OBJECTIFS –
A) D'après le texte sur Saint-Jérôme, à quelle date auront lieu les prochaines élections municipales ?
B) Transcrivez fidèlement la portion du texte sur Saint-Jérôme qui commence par « Ville sympathique, jolie, pleine » et se poursuit jusqu'à « de ce virage. ».
C) Rédigez la suite du texte sur le leadership municipal de Saint-Jérôme, à partir de sa dernière phrase.

EXTRAIT PRÉSENTÉ –
^^^^

Ville sympathique, jolie, pleine de potentiel, cherche dirigeant·e intègre et rassembleur·se

Charles Michaud 6 commentaires

Saint-Jérôme est dans une situation particulière. Un troisième maire, sur les quatre derniers, quitte l’hôtel de ville dans le déshonneur. Il y a, à mon avis, de quoi conclure que Saint-Jérôme a besoin d’un virage décisif dans son leadership. Ce texte est le premier d’une série de quatre. J’y livrerai une réflexion en profondeur sur les enjeux qu’affronte la capitale des Laurentides, et sur la nature de ce virage.

Aujourd’hui, je fais l’historique des jeux politiques qui nous ont mené où nous en sommes, et un bilan de la situation. Mon deuxième texte portera sur les ambitions que nous devrions avoir pour Saint-Jérôme. Dans un troisième texte, je vous offrirai une réflexion sur l’environnement politique requis pour y arriver, et sur le rôle que les citoyens doivent y jouer. Enfin, je ferai un survol des forces politiques en présence, afin de voir s’il y a, sur la place publique, les personnes capables d’amorcer l’important virage requis.

Le titre de cette première partie fait sourire un peu. Il ressemble aux messages des âmes esseulées sur les sites de rencontre. On verra dans les lignes qui suivent que notre ville aurait des raisons légitimes d’avoir mal à l’âme. Et puisque c’est une des responsabilités du maire d’une ville d’incarner son âme et ses valeurs, ce bilan sera celui des maires et des conseils municipaux du passé récent. Les prochaines élections municipales se tiendront le 7 novembre 2021 et cette fois, je suis d’avis qu’il est plus important que jamais de réfléchir avant de choisir.

^^^^

DONNÉES RECUEILLIES –
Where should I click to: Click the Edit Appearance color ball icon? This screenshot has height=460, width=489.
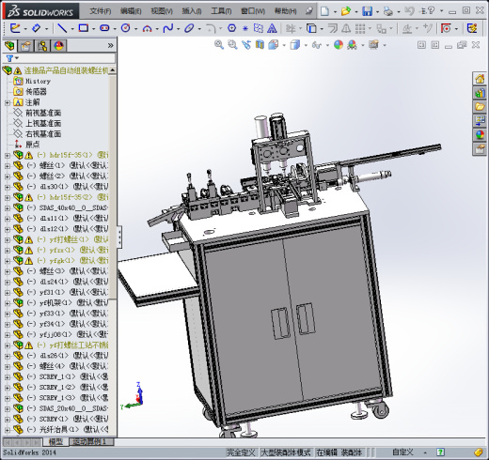tap(339, 45)
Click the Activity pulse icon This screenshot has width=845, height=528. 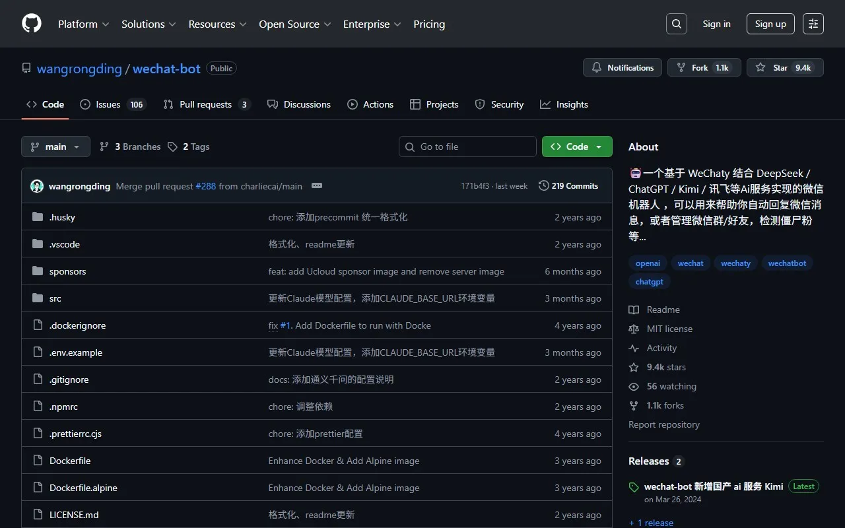634,348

^^^^

RÉSULTATS DANS L'ORDRE –
A) Le 7 novembre 2021.

B)
Ville sympathique, jolie, pleine de potentiel, cherche dirigeant·e intègre et rassembleur·se

Charles Michaud 6 commentaires

Saint-Jérôme est dans une situation particulière. Un troisième maire, sur les quatre derniers, quitte l’hôtel de ville dans le déshonneur. Il y a, à mon avis, de quoi conclure que Saint-Jérôme a besoin d’un virage décisif dans son leadership. Ce texte est le premier d’une série de quatre. J’y livrerai une réflexion en profondeur sur les enjeux qu’affronte la capitale des Laurentides, et sur la nature de ce virage.

C)
Je vous dis tout de suite que j’ose rêver. Saint-Jérôme peut être une grande ville, dont tout le Québec pourrait parler, pour les bonnes raisons. Mais pour y arriver, ce n’est pas d’un maire simplement adéquat que Saint-Jérôme a besoin, c’est d’un maire d’exception. Le défi est énorme, et en tant que citoyens, nous avons tous le devoir de réfléchir afin de poser un choix très judicieux.

Je comprends très bien que la politique exige que des idées parfois divergentes s’affrontent. Cela comporte des risques de sombrer dans la partisanerie. Mais il me semble essentiel, plus que jamais, de trouver des leaders qui soient capables de bâtir des consensus.

Je ne parle pas ici de faire semblant qu’on est des bons scouts et de chanter autour du feu de camp. Je parle d’une ville entière qui participe à ses choix de développement et qui en est solidaire. Une ville où les grands dossiers se discutent sans secrets, sans créer de cliques, et sans mépris pour les opinions divergentes. Pour y arriver, notre ville a besoin d’un conseil municipal transparent, solide, composé de gens d’envergure, doté d’intégrité politique et d’une stratégie qui vise l’intérêt de sa population. Et un tel conseil a besoin d’un leader capable d’intégrer toutes ces valeurs.

Les véritables leaders ne sont pas toujours ceux qui gagnent les élections, mais ceux en qui tout le monde voit le meilleur d’eux-mêmes, Ce sont les qualités requises pour mener. L’histoire récente nous enseigne qu’on n’exerce pas de vrai leadership en dressant une liste d’ennemis. L’échec d’Équipe Stéphane Maher-Vision Saint-Jérôme le confirme.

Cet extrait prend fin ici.